If you are serious about putting on as much lean muscle mass as possible, as quickly as possible, the odds are pretty good that you’ve been taking advantage of everything protein powder has to offer.
Providing a consistent amount of highly digestible and bioavailable protein that you can whip up into a shake with no trouble whatsoever, the only trouble with protein powder today is finding the right one for your specific needs.
No, we’re not just talking about how there are a myriad of different brands out there offering protein powders today (though that makes finding the right option challenging enough on its own). Instead we are talking about the specific types of protein powder you might choose to take advantage of, particularly when your choices boil down to whey hydrolysate or whey concentrate.
Interesting new research coming out of Japan suggests that there really is a big difference between these two different types of whey protein options, but the difference really only manifests depending on how much protein you are going to be consuming in each individual shake you make.
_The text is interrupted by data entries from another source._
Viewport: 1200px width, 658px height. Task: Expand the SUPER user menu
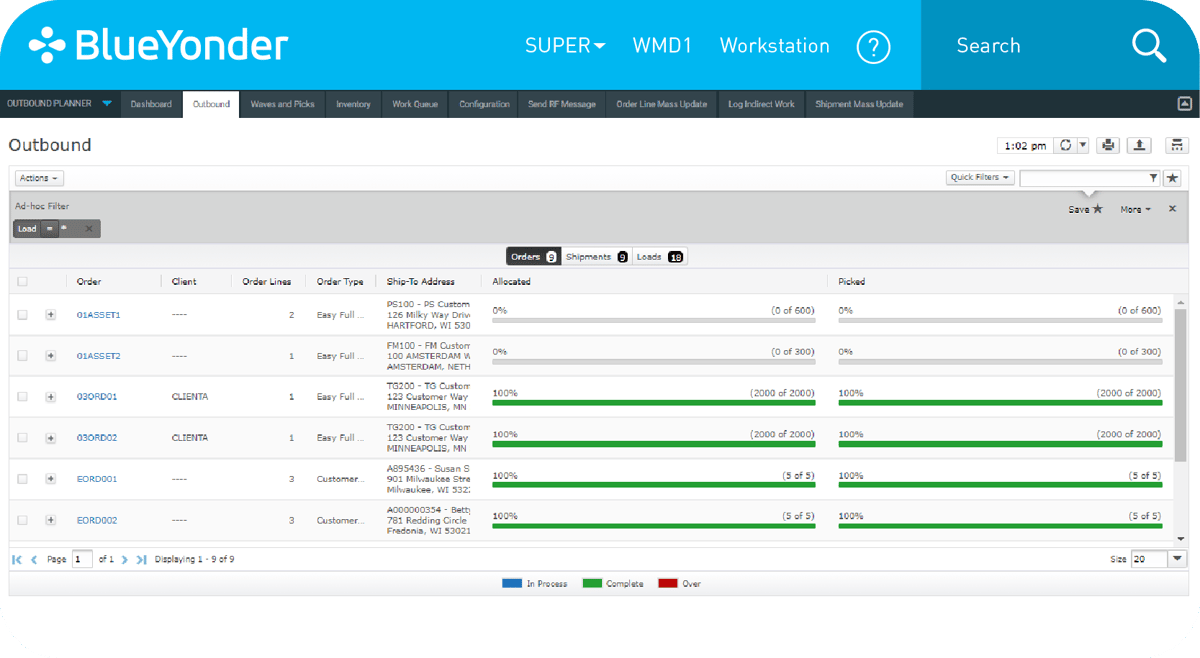(564, 45)
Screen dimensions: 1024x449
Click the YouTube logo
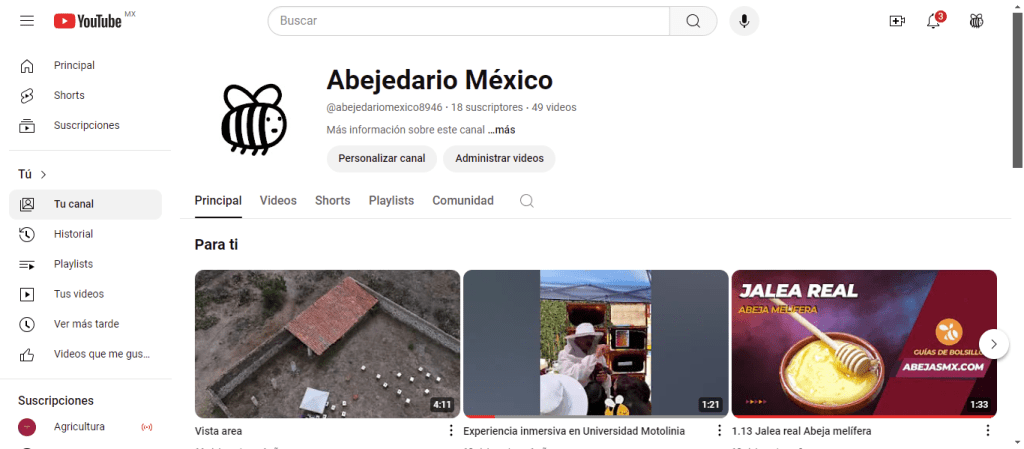(x=88, y=21)
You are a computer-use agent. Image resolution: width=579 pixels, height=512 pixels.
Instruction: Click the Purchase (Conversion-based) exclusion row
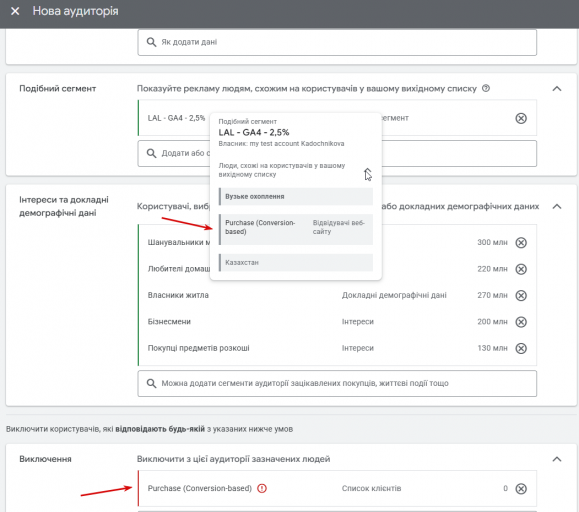tap(337, 488)
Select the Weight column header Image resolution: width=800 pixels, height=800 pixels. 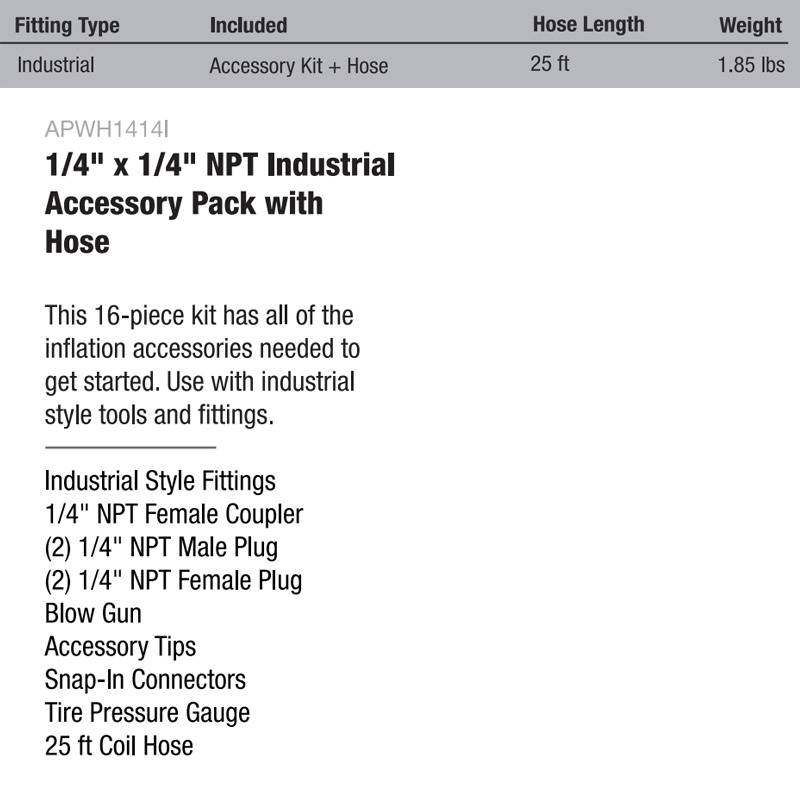(x=751, y=26)
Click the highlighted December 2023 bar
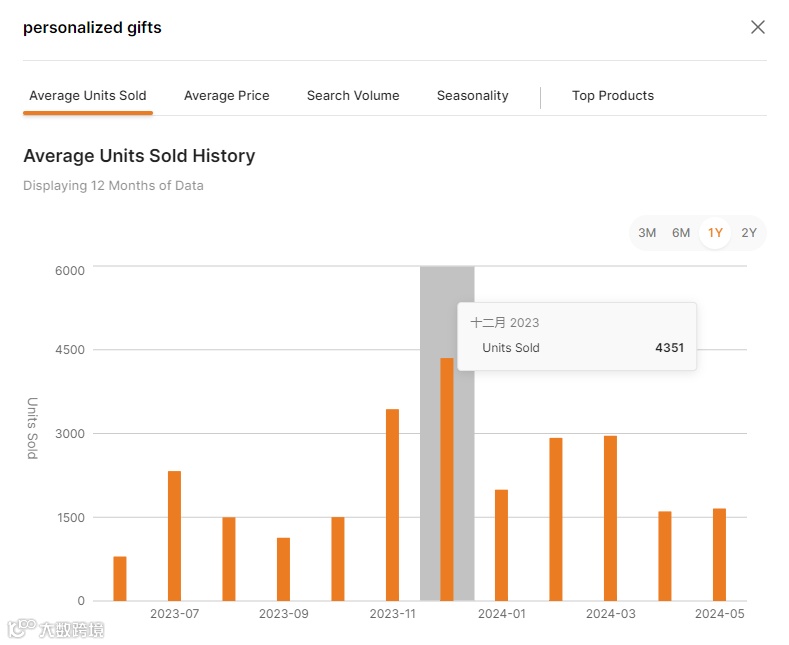This screenshot has width=789, height=645. (447, 479)
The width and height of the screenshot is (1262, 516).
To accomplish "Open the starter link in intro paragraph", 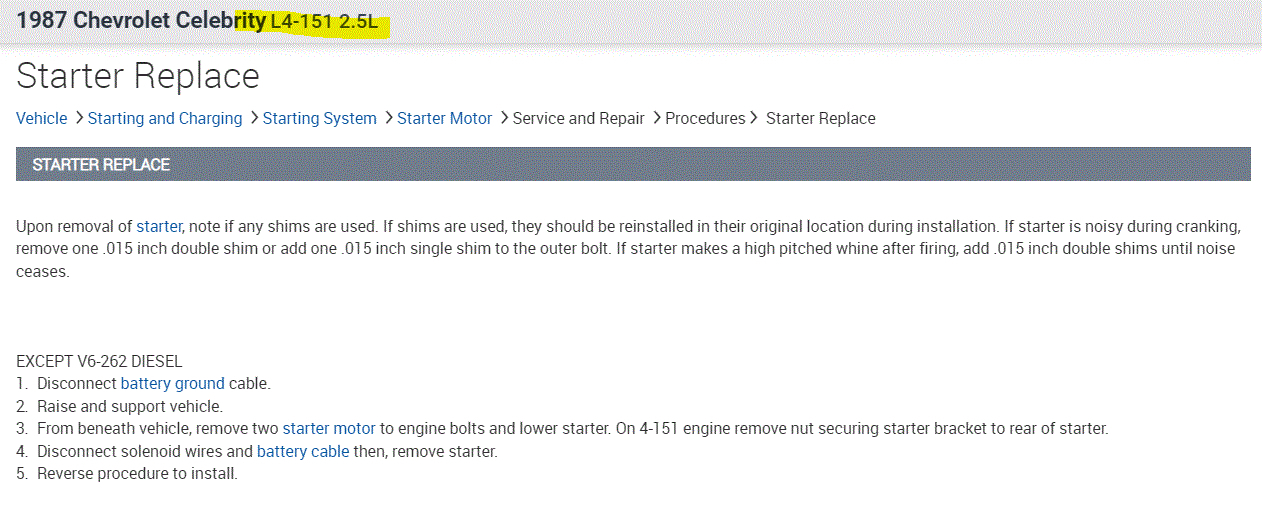I will [159, 226].
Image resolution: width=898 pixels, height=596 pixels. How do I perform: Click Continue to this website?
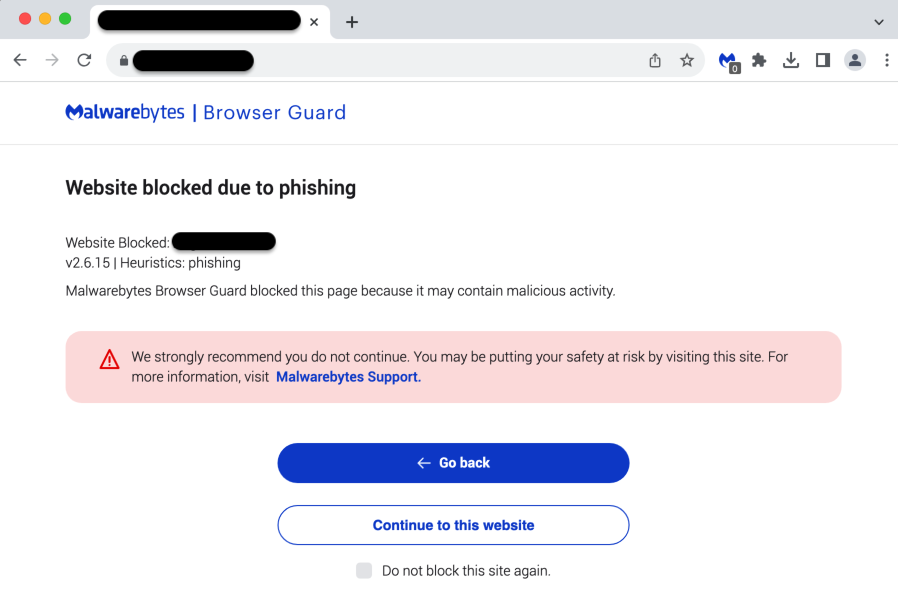click(453, 525)
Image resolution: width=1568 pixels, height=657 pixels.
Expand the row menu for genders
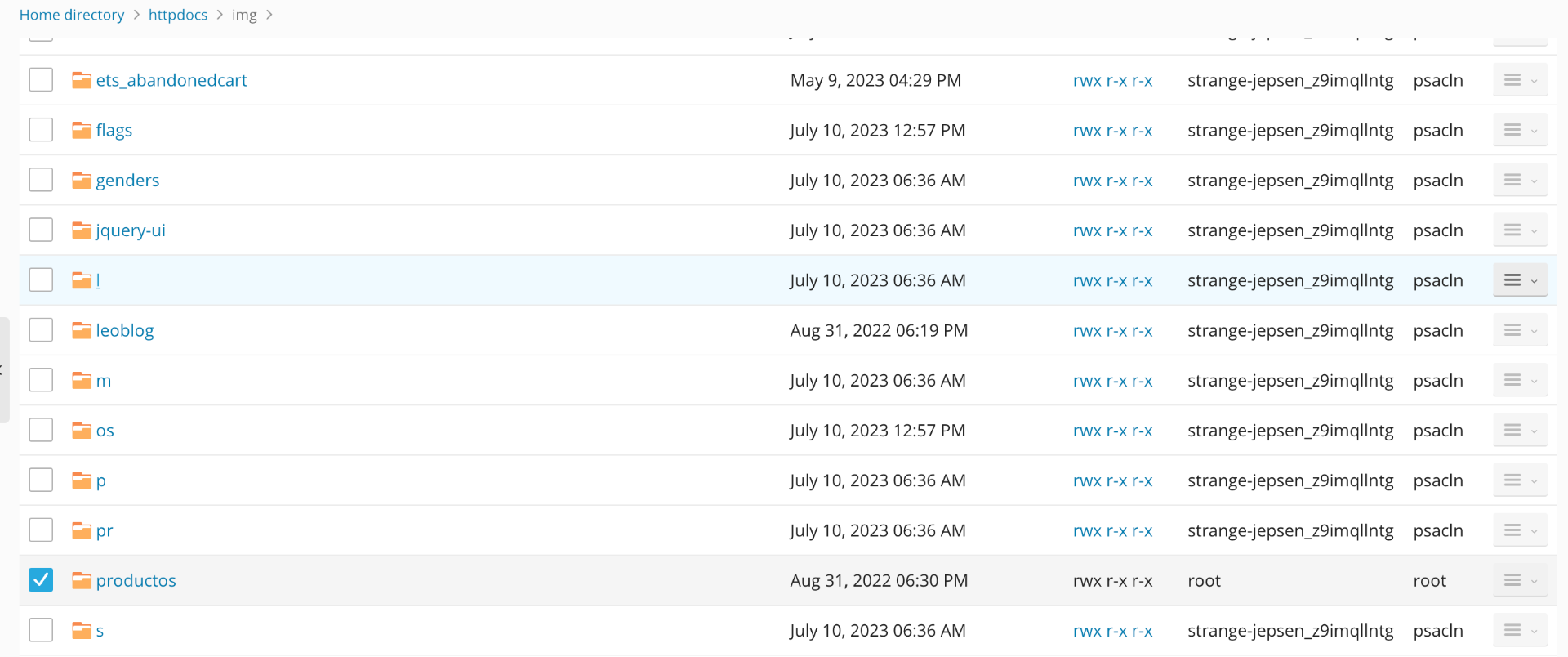[1520, 180]
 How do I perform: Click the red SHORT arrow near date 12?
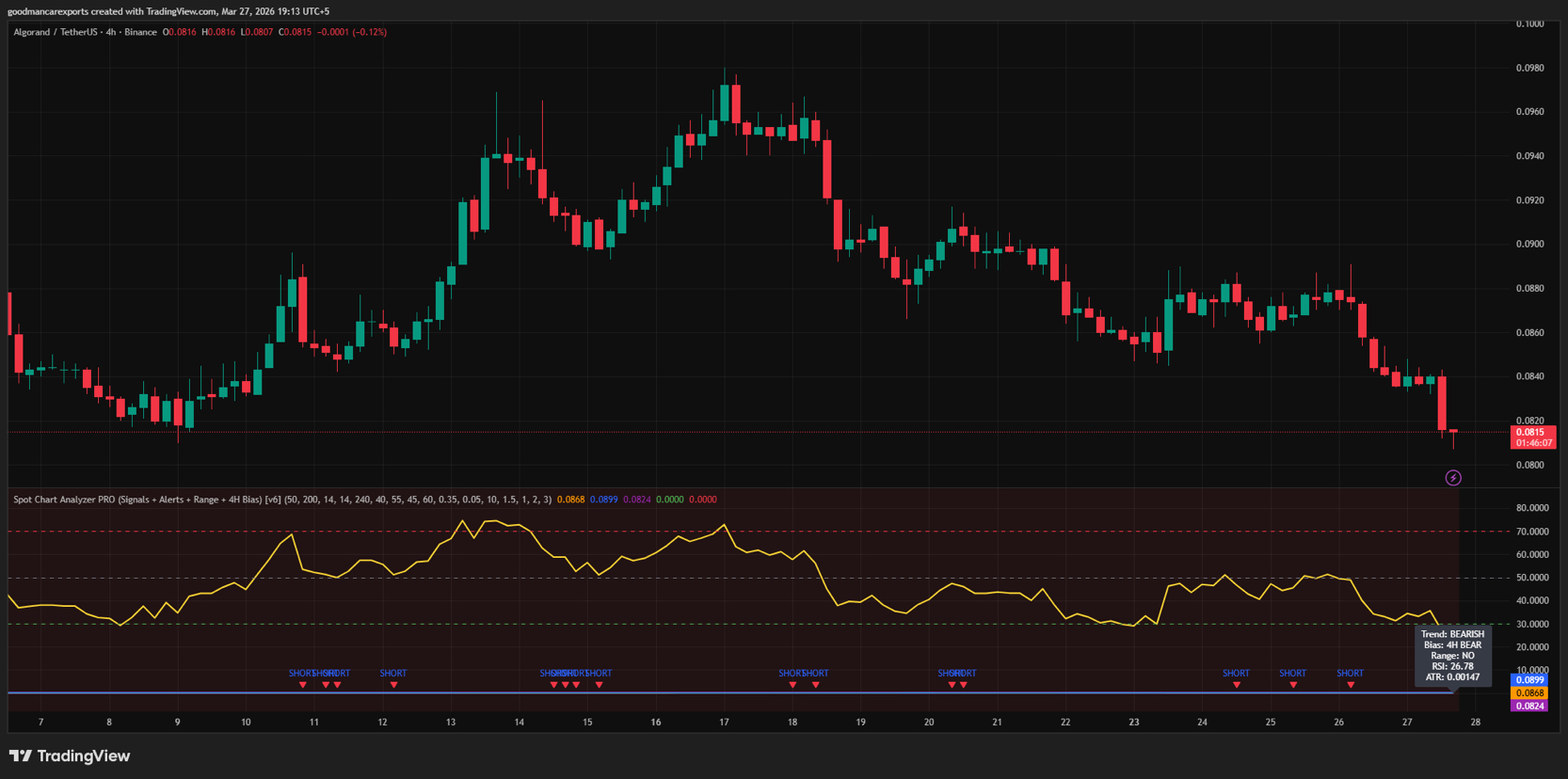pyautogui.click(x=393, y=684)
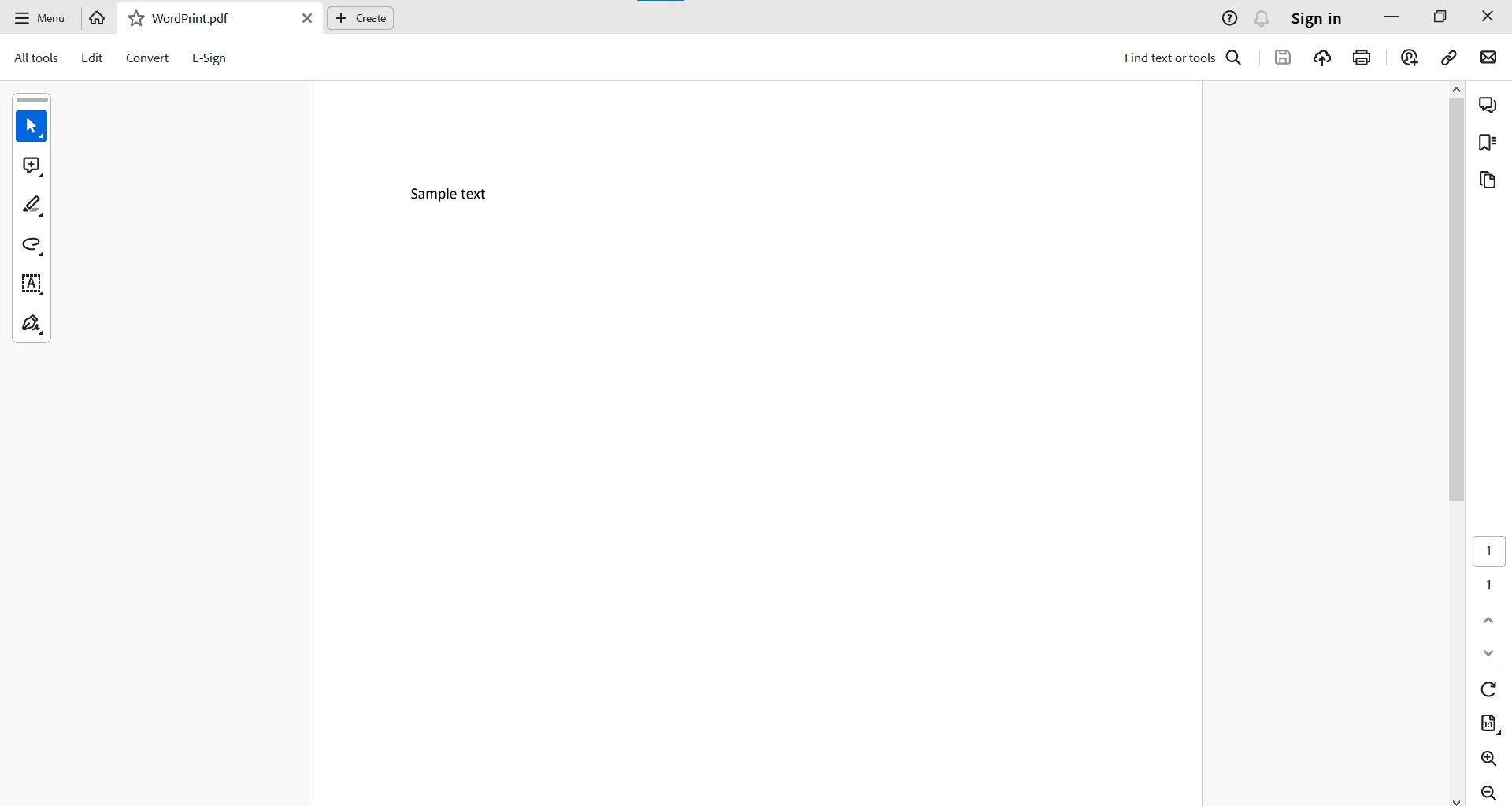Open the Bookmarks panel
Image resolution: width=1512 pixels, height=806 pixels.
(1488, 143)
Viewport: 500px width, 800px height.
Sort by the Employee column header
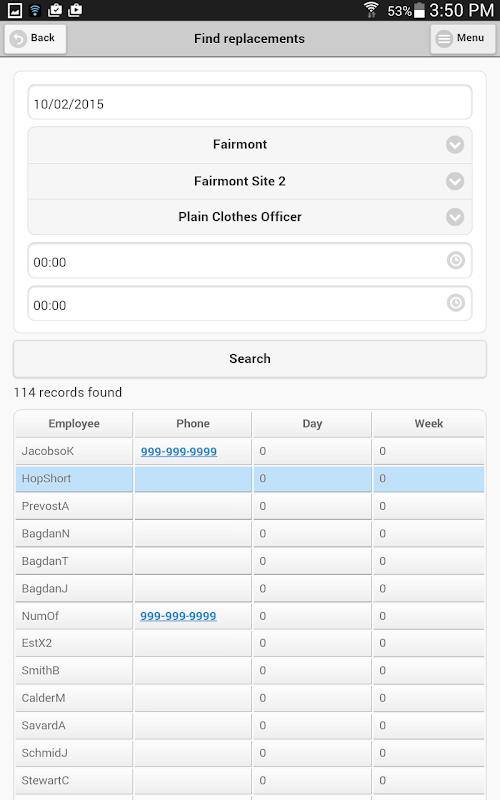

Researchers from a Japanese dairy organization have been comparing these two different types of whey protein sources, finding that whey concentrate (the least expensive option by far) is just as good as whey cracker – but only if you are going to be using a considerable amount of protein powder in each individual shake.
If you’re going to just be using a small amount of protein in your shake (for one reason or another) whey hydrolysate remains the go-to choice.
Let’s dig a little bit deeper into the science behind these findings.
For starters, this research has recently been published in the Nutrition and Metabolism medical paper and focused around and animal study conducted by this Japanese team dairy experts. The researchers were looking to figure out how much new muscle tissue could be created in laboratory mice when provided with these two different sources of whey protein, specifically looking at how much muscle tissue these mice were able to gain in their triceps.
The first group of laboratory mice were given 2 g of whey concentrate per individual kilo of body weight on a regular and consistent basis. They discovered that the fractional synthetic rate of this protein hit its zenith about 60 minutes after administration.
The second group of laboratory mice were either given 0.5 and 2 g of whey concentrate per individual kilo of body weight or between 0.5 and 2 g of whey hydrolysate per kilo of body weight. Researchers here found that when given 2 g of whey hydrolysate the fractional synthetic rate of protein after 60 minutes was identical to whey concentrate, but when given 0.5 g of whey hydrolysate that same fractional rate was significantly higher – helping these laboratory mice build muscles faster.
Interestingly enough, the researchers haven’t quite been able to discover why exactly lower dosages of whey hydrolysate are more effective at helping to build lean muscle mass than low-level doses of whey concentrate – and they are particularly puzzled at why high dosages of both whey hydrolysate and whey concentrate produce almost identical results.
The new hypothesis that these researchers are working off of is that whey hydrolysate contains peptides that have a fast acting anabolic effect that whey concentrate does not, but more research is going to be necessary to really figure out exactly what’s going on “under the hood” when the body is using these two different forms of whey protein.
New research is ongoing but it may be a year or more until we learn anything new from this team out of Japan.